Requirement: The output should hold exactly, and only, the lines from the line bearing "Screen dimensions: 504x336" through the last line of the listing below, and no pictures.

Data supplied:
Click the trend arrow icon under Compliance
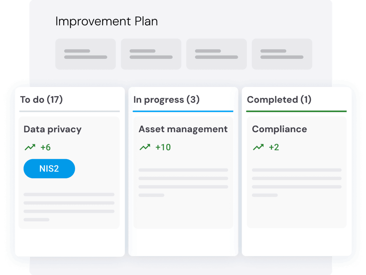The height and width of the screenshot is (275, 366). (258, 147)
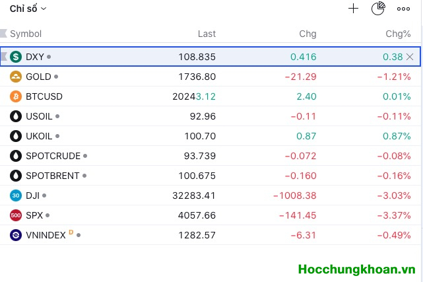The image size is (423, 282).
Task: Click the plus icon to add symbol
Action: pos(353,9)
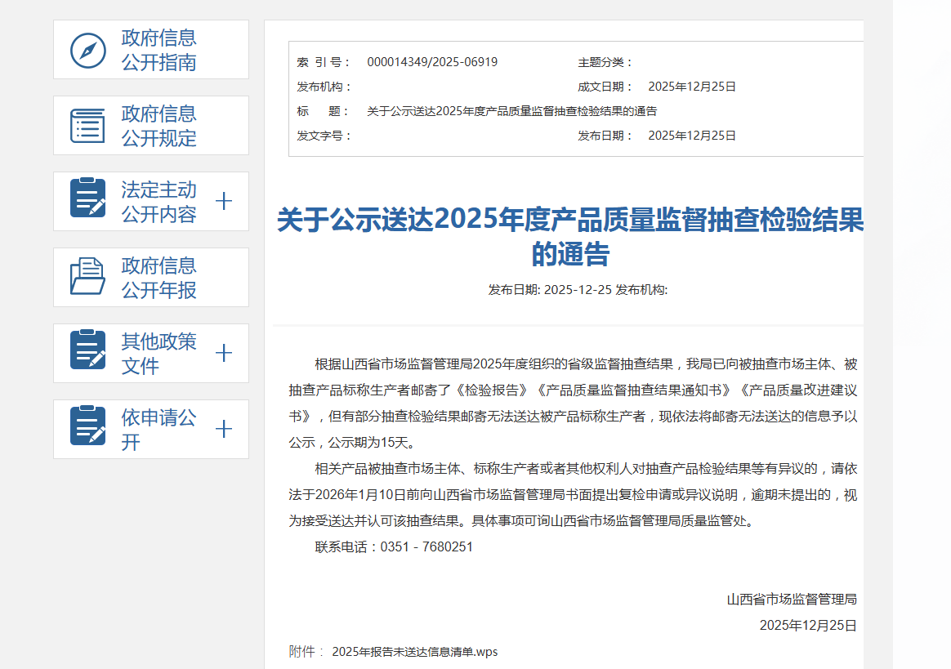
Task: Click the index number 000014349/2025-06919
Action: click(432, 62)
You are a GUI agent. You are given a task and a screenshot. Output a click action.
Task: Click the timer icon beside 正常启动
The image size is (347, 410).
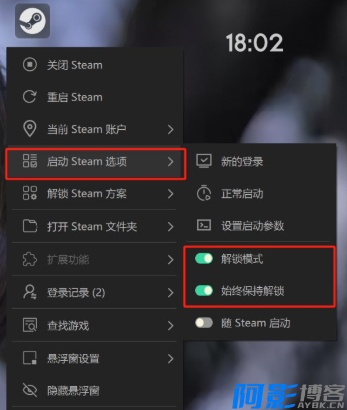click(x=204, y=193)
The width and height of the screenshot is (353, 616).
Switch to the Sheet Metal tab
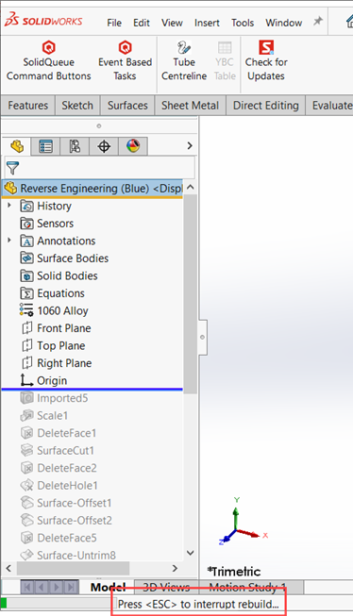click(x=190, y=106)
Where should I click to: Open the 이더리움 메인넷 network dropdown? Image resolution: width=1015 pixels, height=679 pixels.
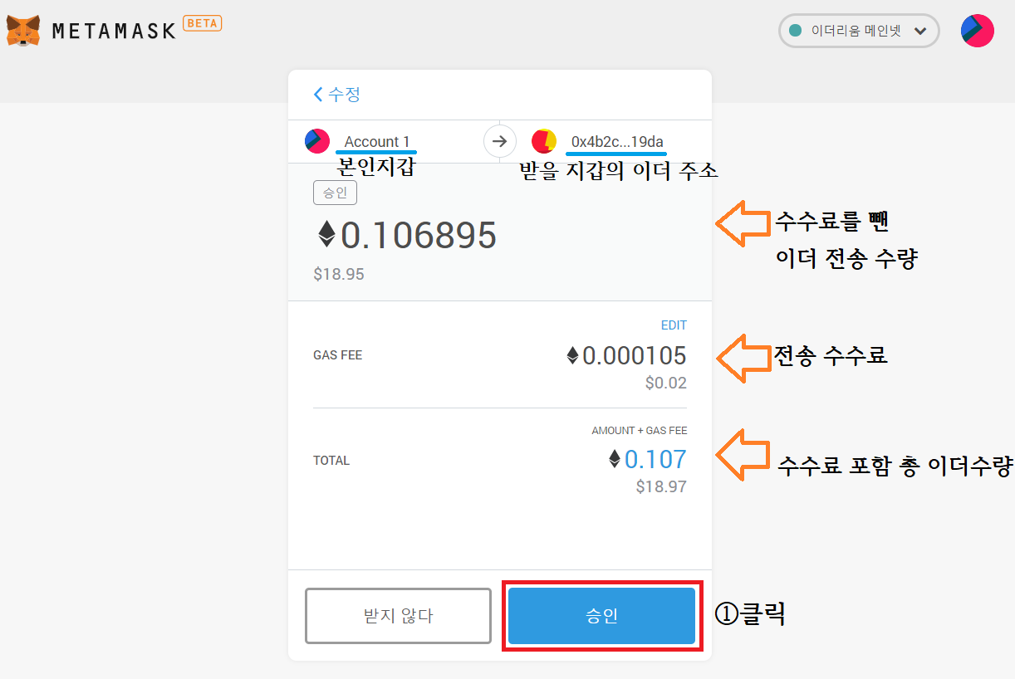point(859,31)
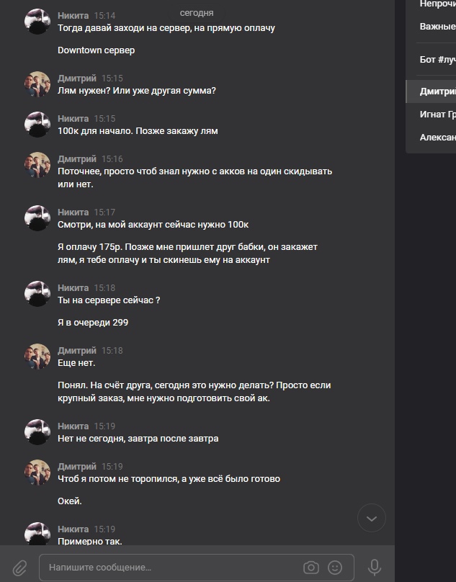The width and height of the screenshot is (456, 582).
Task: Open the Непрочи... filter in the sidebar
Action: click(437, 4)
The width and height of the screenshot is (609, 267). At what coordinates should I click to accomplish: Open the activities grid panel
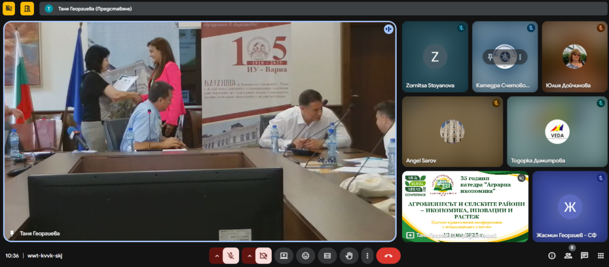coord(600,256)
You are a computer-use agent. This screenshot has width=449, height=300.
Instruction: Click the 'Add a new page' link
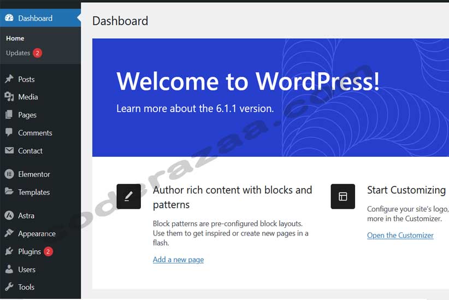tap(178, 260)
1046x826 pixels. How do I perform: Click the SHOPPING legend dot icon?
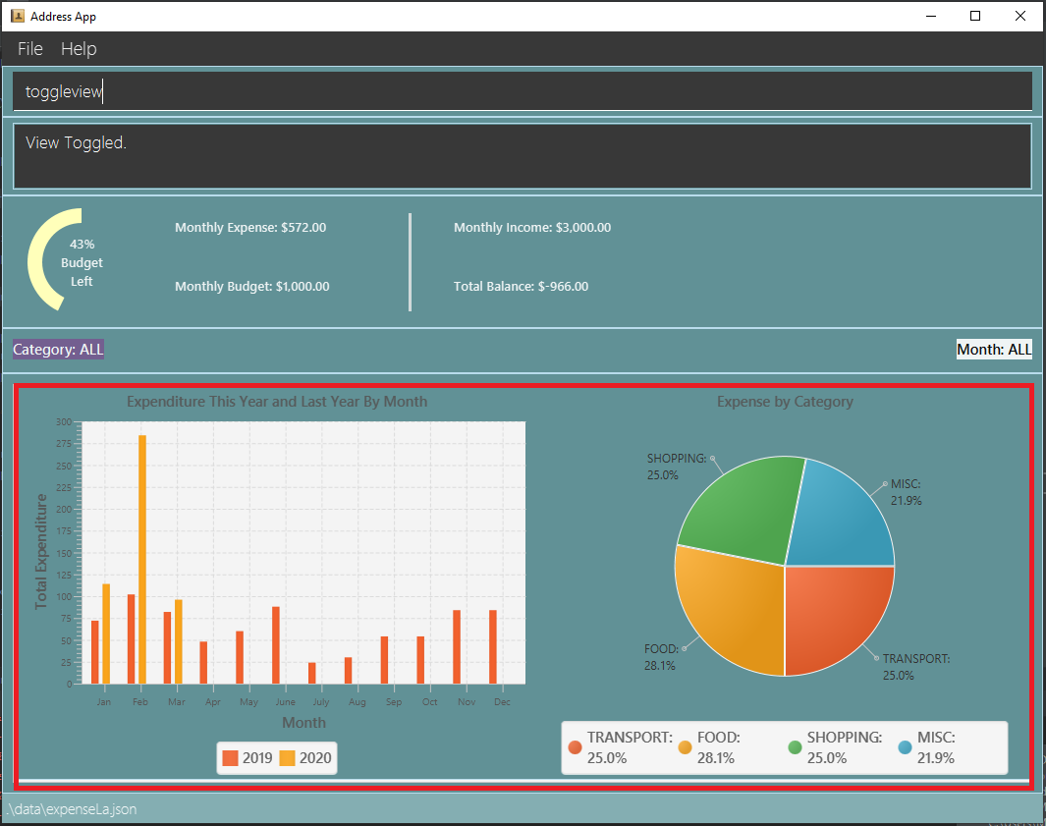click(795, 747)
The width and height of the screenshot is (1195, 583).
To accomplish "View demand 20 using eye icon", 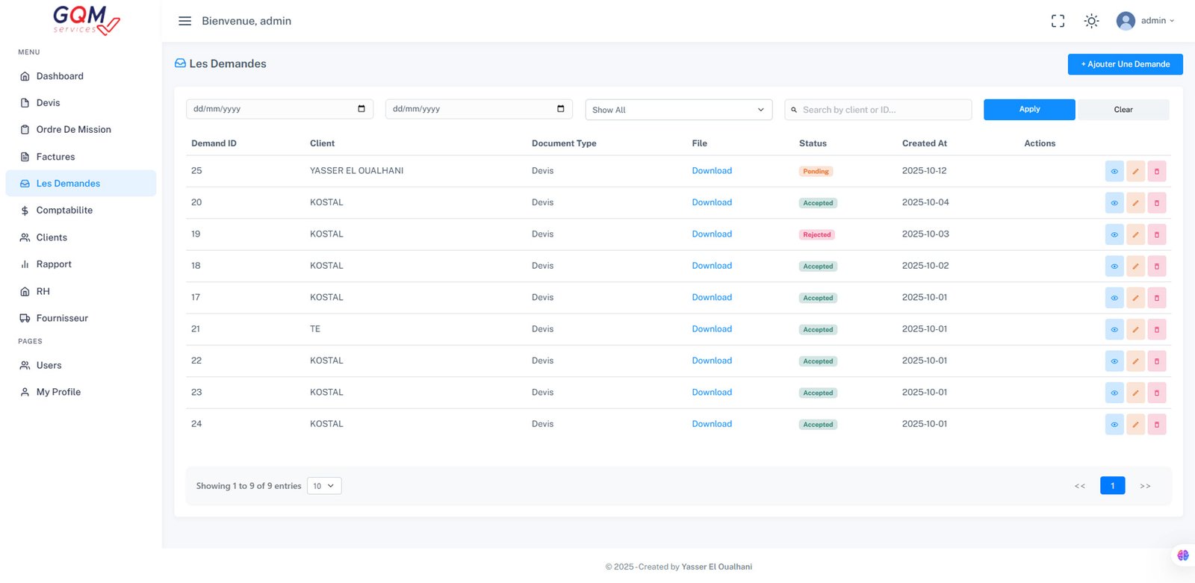I will (x=1114, y=203).
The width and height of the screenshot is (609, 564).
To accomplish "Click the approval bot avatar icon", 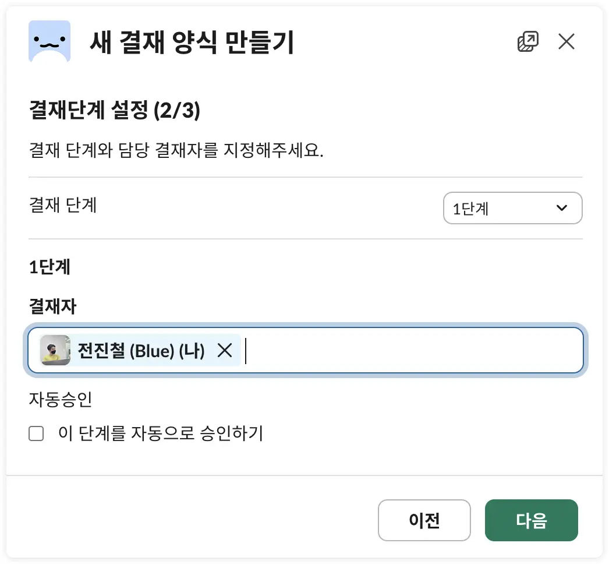I will (x=49, y=41).
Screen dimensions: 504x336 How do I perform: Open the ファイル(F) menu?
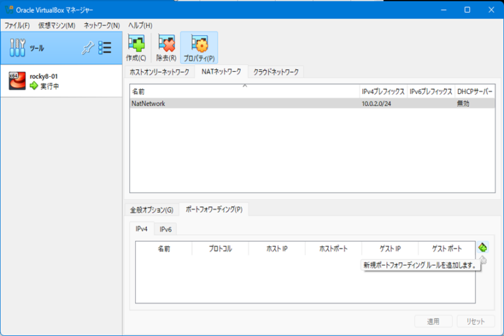(17, 25)
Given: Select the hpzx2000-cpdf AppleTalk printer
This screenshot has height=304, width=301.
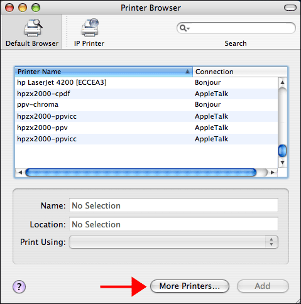Looking at the screenshot, I should coord(146,94).
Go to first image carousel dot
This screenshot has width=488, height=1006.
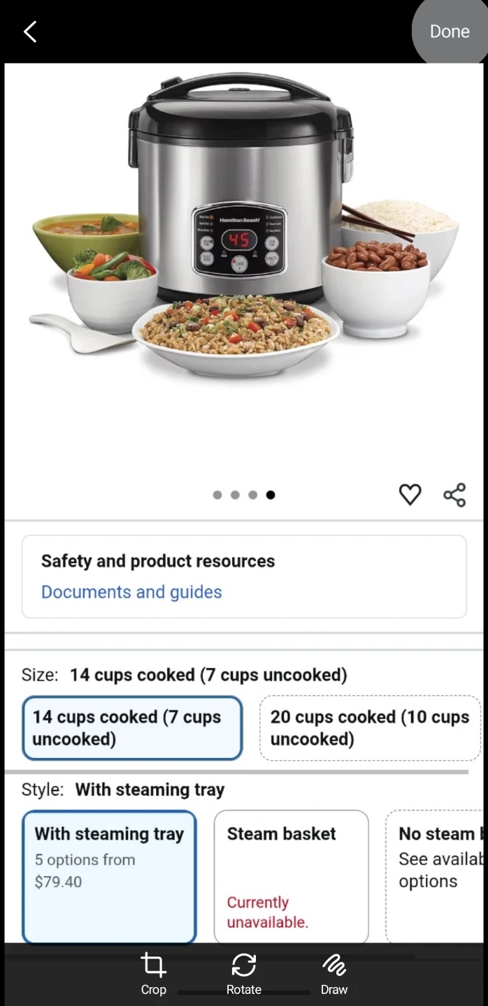coord(217,495)
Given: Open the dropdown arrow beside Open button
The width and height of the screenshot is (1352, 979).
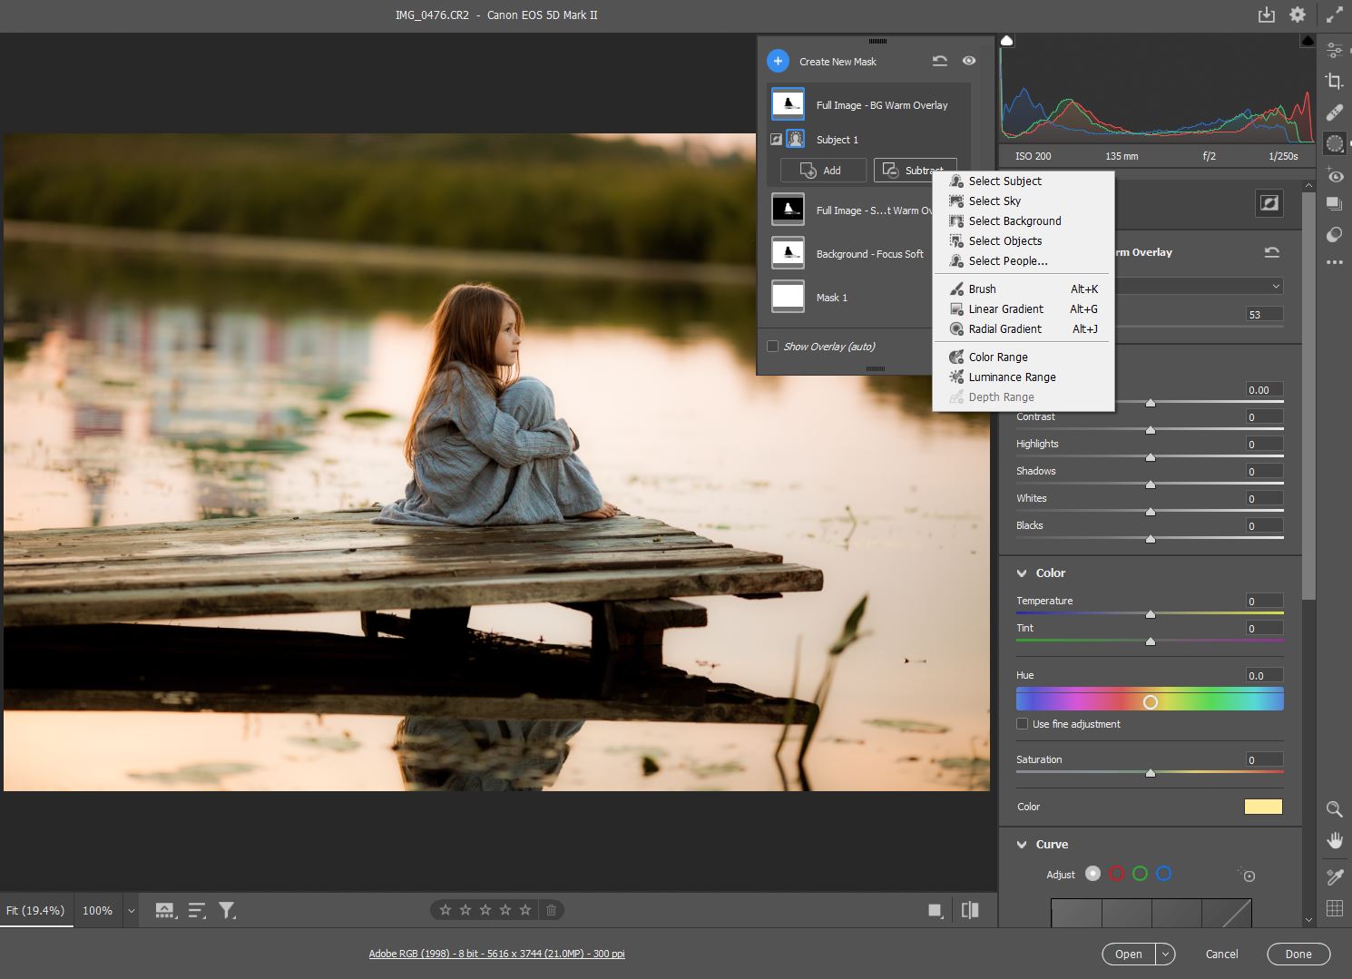Looking at the screenshot, I should 1165,954.
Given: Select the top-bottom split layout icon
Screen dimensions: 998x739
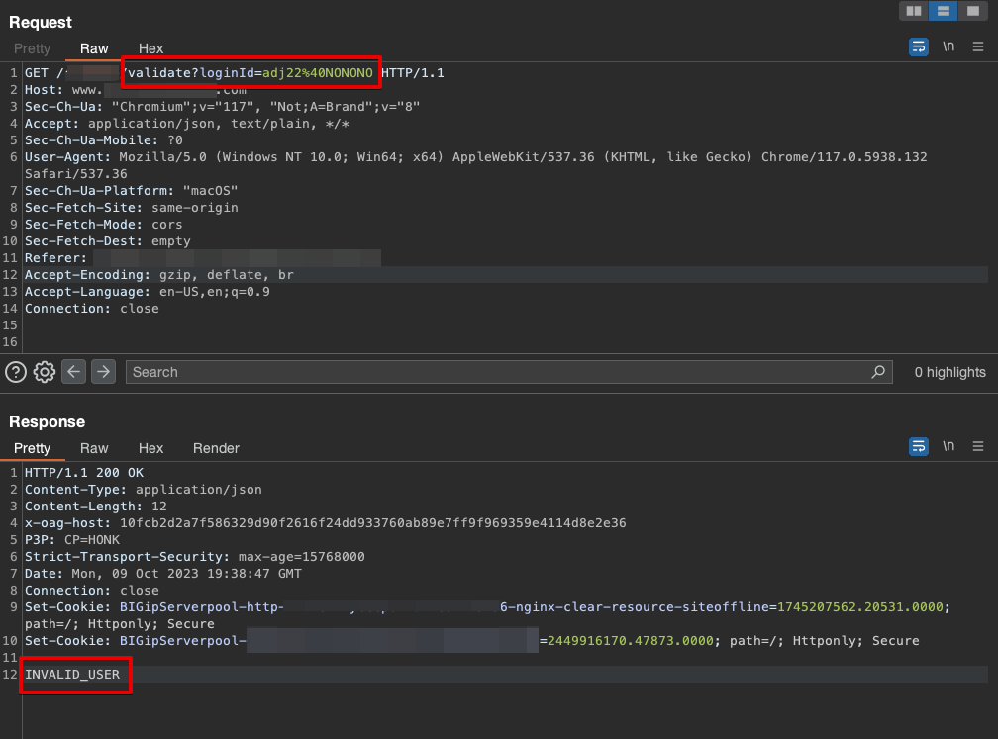Looking at the screenshot, I should pyautogui.click(x=944, y=11).
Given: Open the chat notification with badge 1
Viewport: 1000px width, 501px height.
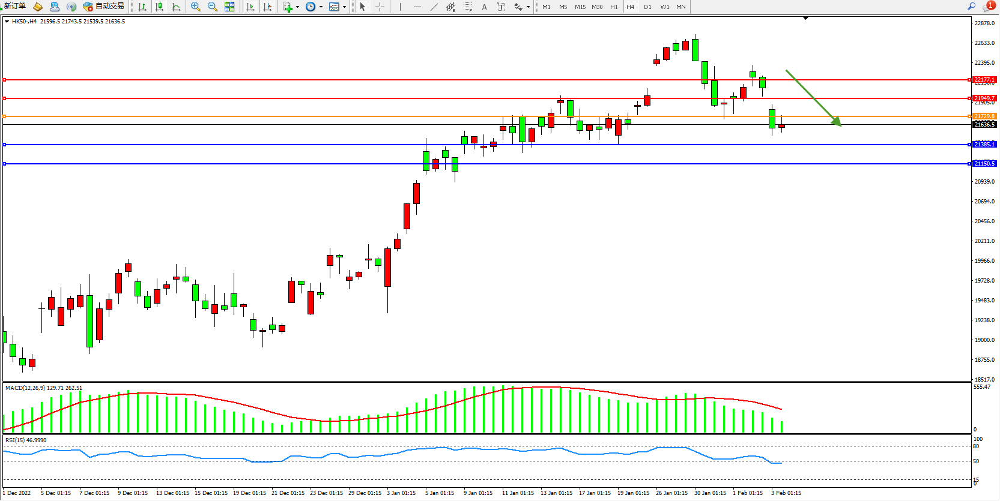Looking at the screenshot, I should [988, 6].
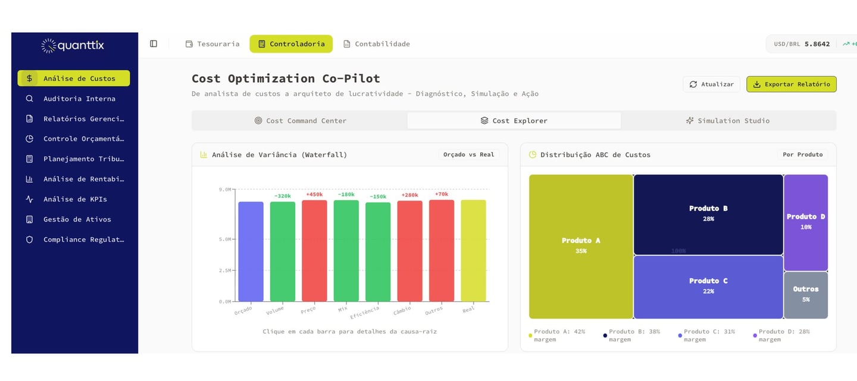Image resolution: width=857 pixels, height=381 pixels.
Task: Click the red Preço waterfall bar
Action: (314, 250)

Response for this exercise:
Screen dimensions: 504x336 How do I perform: Open the ファイル(F) menu?
(17, 25)
Given: Select the hpzx2000-cpdf AppleTalk printer
This screenshot has height=304, width=301.
Looking at the screenshot, I should coord(146,94).
Go to first image carousel dot
This screenshot has width=488, height=1006.
coord(217,495)
Given: Open the dropdown arrow beside Open button
The width and height of the screenshot is (1352, 979).
Looking at the screenshot, I should 1165,954.
Given: Select the top-bottom split layout icon
Screen dimensions: 998x739
Looking at the screenshot, I should pyautogui.click(x=944, y=11).
Given: Open the chat notification with badge 1
Viewport: 1000px width, 501px height.
Looking at the screenshot, I should [988, 6].
Image resolution: width=857 pixels, height=381 pixels.
Task: Click the red Preço waterfall bar
Action: (314, 250)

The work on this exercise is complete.